Ein störrisches Maultier auf dem Klippenweg von 1741 weigert sich weiterzugehen und blockiert den ganzen Pfad hoch über Leukerbad. Ein Kind muss sich mit dem verängstigten Tier anfreunden und es die furchterregenden Serpentinen hinunterführen, während Händler, Pilger und Träger ungeduldig warten.
Ein Kind entdeckt in einem alten Leukerbader Chalet eine Schreibmaschine, die von selbst Geschichten tippt. Jede Seite enthüllt eine Szene aus der Vergangenheit des Dorfes durch die Augen eines Fremden — eine Geschichte über Zugehörigkeit, Anderssein und die Kraft des Schreibens, Welten zu verbinden.
Mark Twains Hut weht vom Gemmi-Abgrund und ein Kind jagt ihm die spiralförmige Felswand hinunter, wobei es an jeder Serpentine durch ein anderes Geschichtskapitel purzelt: römische Händler, mittelalterliche Pilger, Göthe beim Zeichnen, Picasso, der das Gästebuch unterschreibt.

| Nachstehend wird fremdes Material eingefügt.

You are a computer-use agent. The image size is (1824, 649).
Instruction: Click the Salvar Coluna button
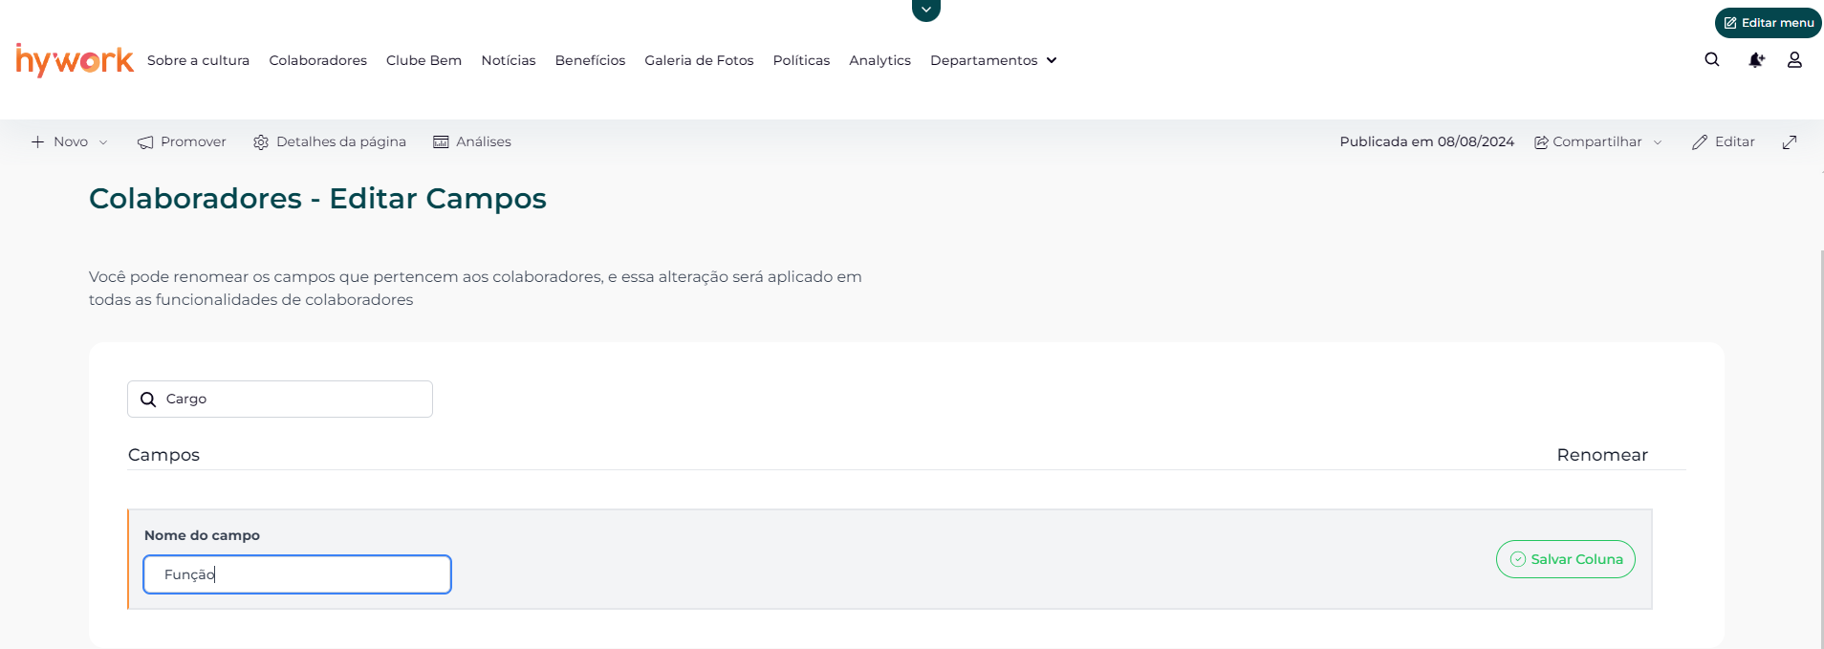[1565, 559]
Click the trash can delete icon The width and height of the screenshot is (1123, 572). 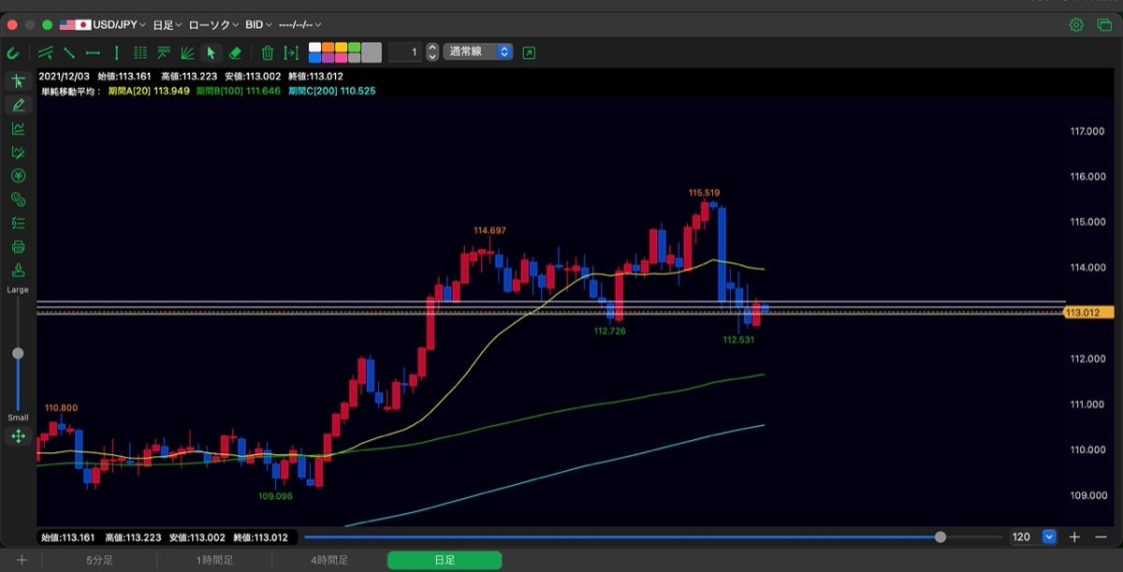click(267, 52)
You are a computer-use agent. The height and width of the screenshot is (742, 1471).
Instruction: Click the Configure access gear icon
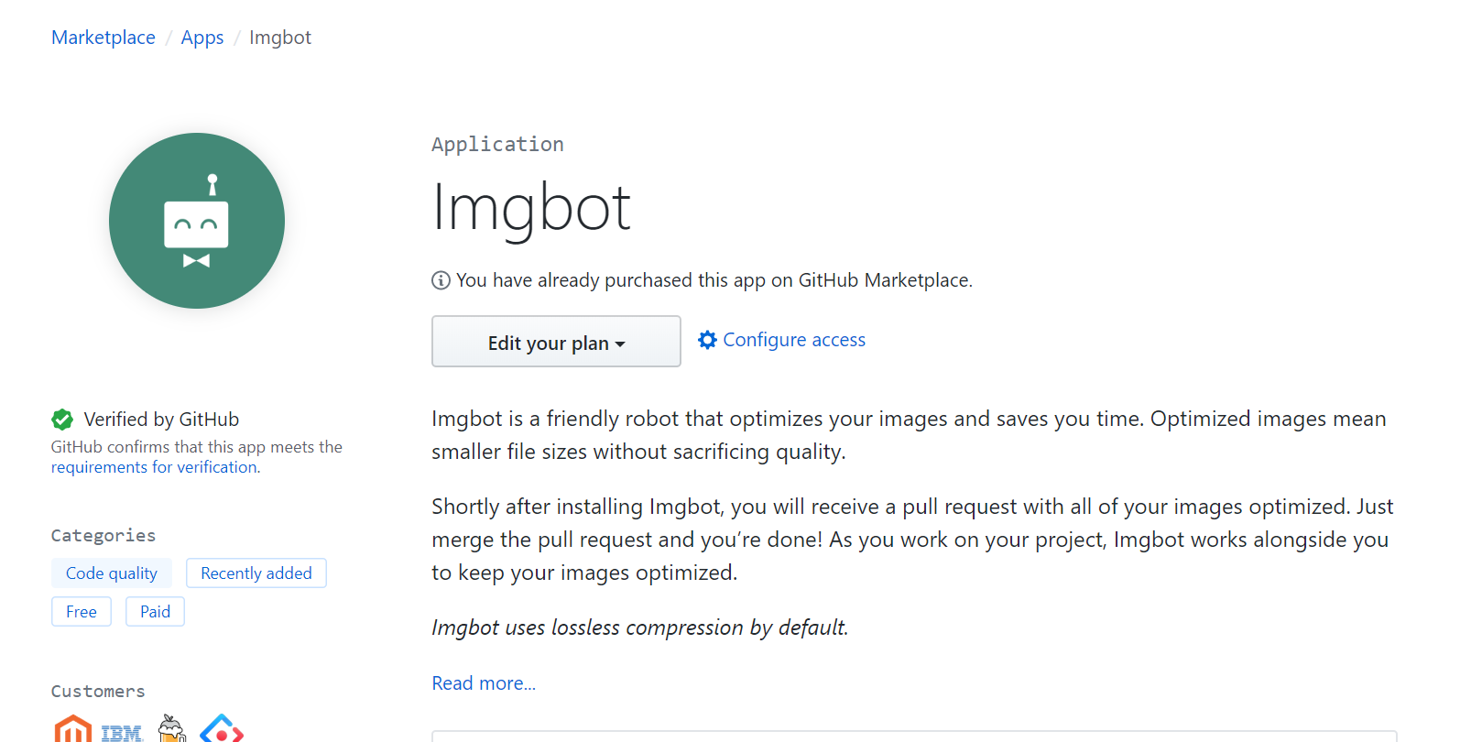[707, 340]
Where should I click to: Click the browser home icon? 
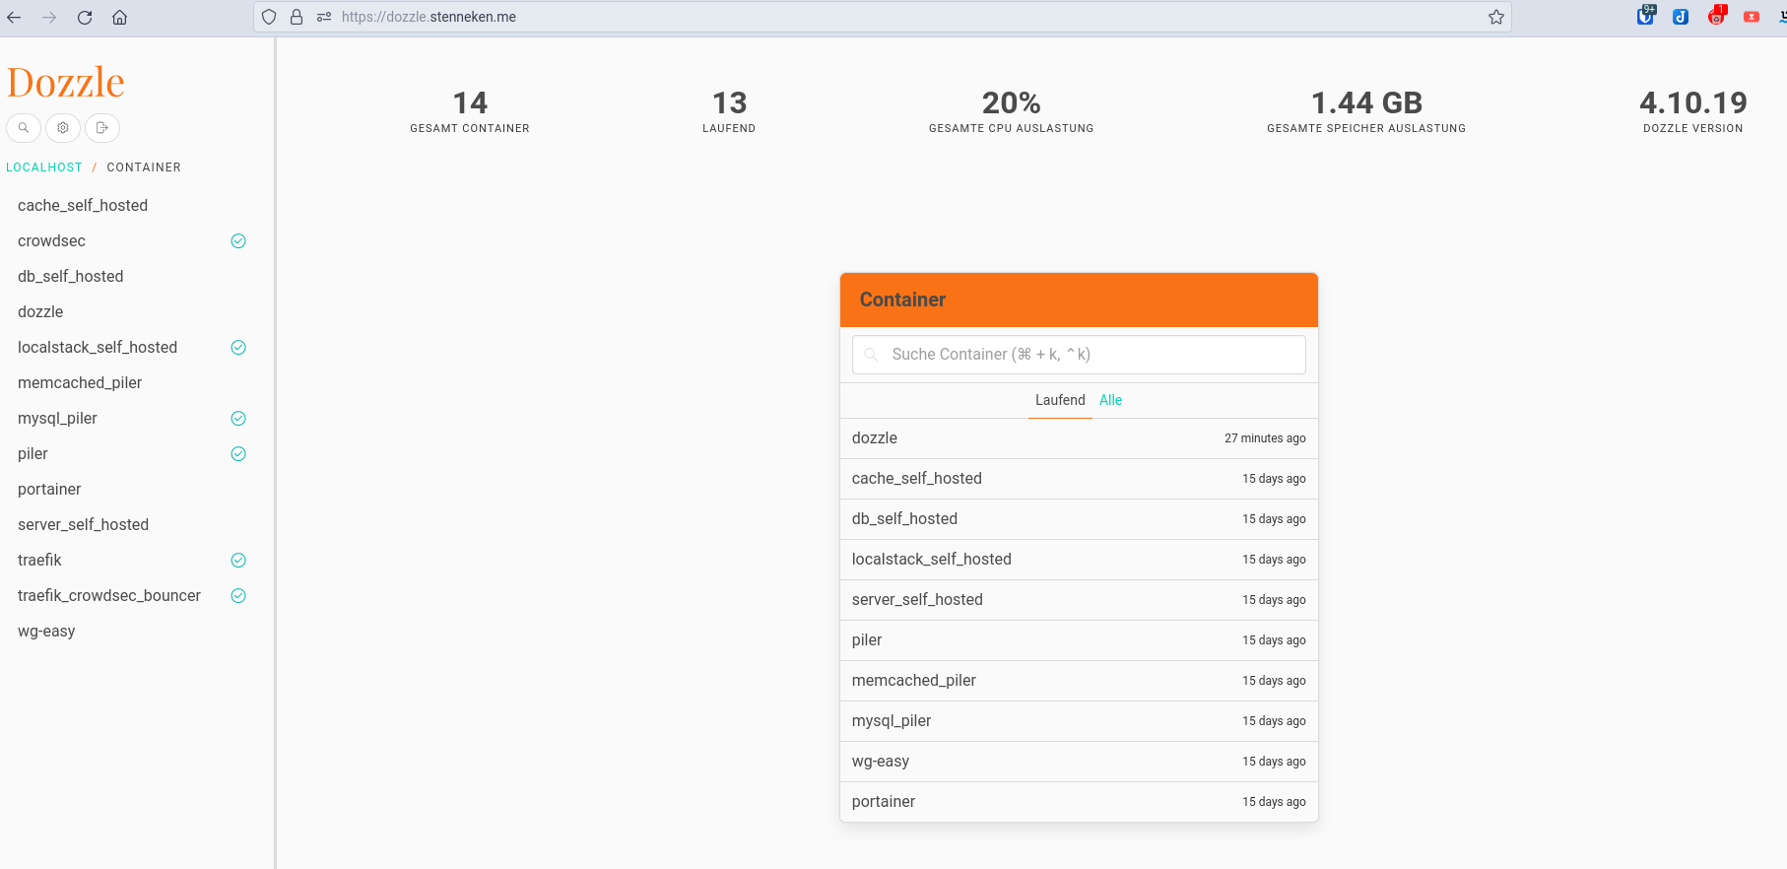click(x=120, y=17)
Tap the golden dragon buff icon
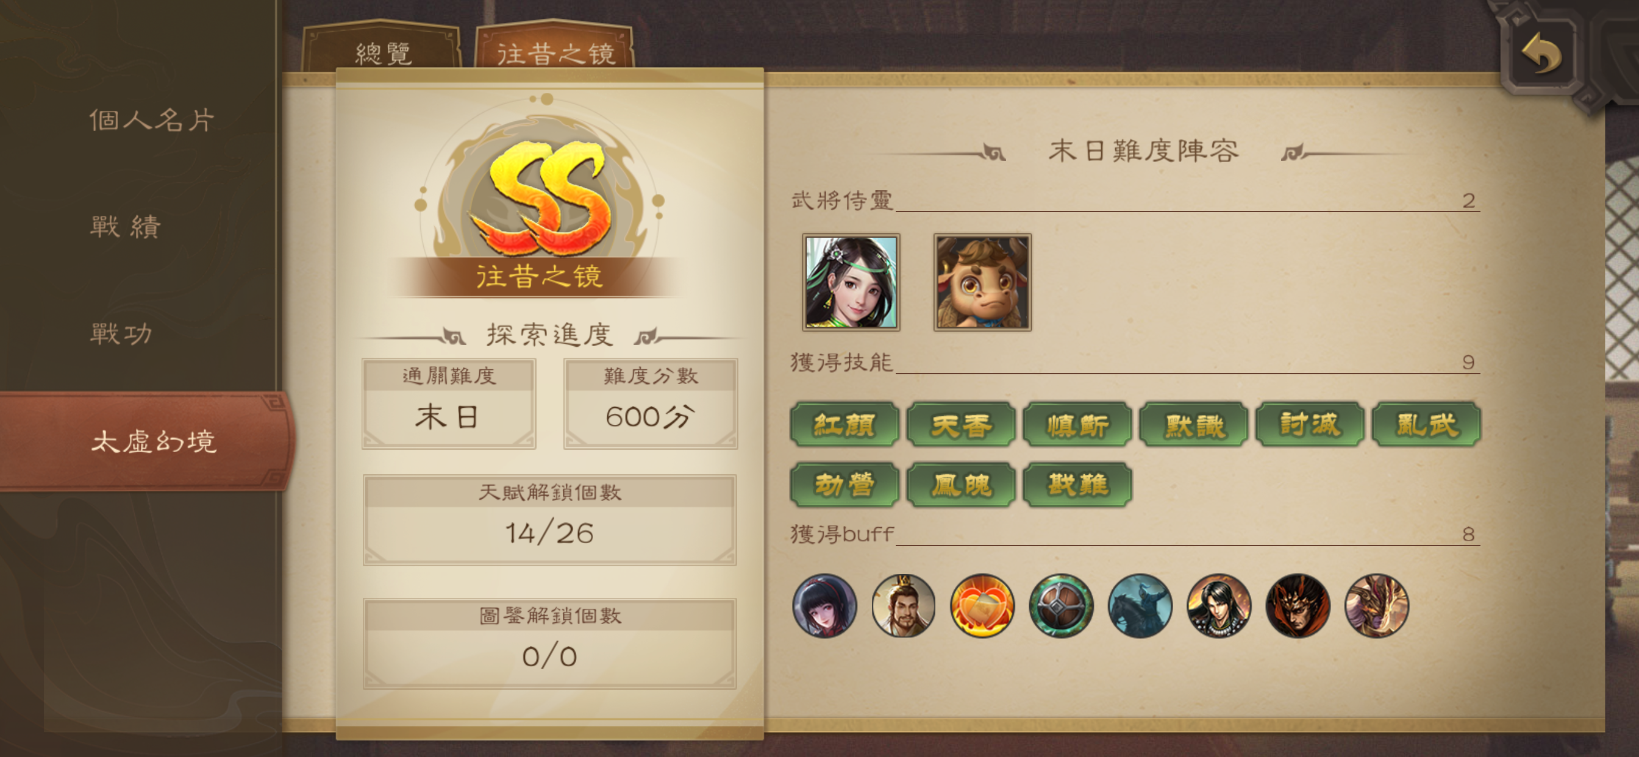Viewport: 1639px width, 757px height. pos(1377,606)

Kardinal Schiner, erschöpft von Kriegen und päpstlicher Politik, reitet nach Leukerbad, um seinen müden Körper zu heilen. Ein Dorfkind wird sein unerwarteter Führer zu den Quellen und zeigt ihm, dass die wahre Magie des Wassers nicht in der Heilung liegt, sondern im Innehalten.
1718 begräbt eine Lawine das gesamte Dorf Leukerbad. Ein Kind und ein Berghund müssen sich durch den Schnee graben, um Überlebende zu finden, geleitet von der schwachen Wärme der Thermalquellen, die durch den gefrorenen Boden sickert. Gemeinsam kämpfen sie gegen die Zeit.
Ein Kind, das über Nacht im einsamen Gasthaus Schwarenbach festsitzt, hört seltsame Geräusche im Schnee. Das Gästebuch erwacht zum Leben mit Geschichten von Maupassant, Twain und Picasso, jede warnt vor einer anderen Gefahr — aber nur das Kind kann herausfinden, welche wahr ist.
Ein Kind folgt den eisengefärbten Wassern durch die Dalaschlucht und entdeckt eine verborgene Quelle, die noch niemand gefunden hat. Das Wasser ist wärmer und älter als jedes andere und bewahrt die Erinnerung an die allerersten Menschen, die hier in der Römerzeit badeten.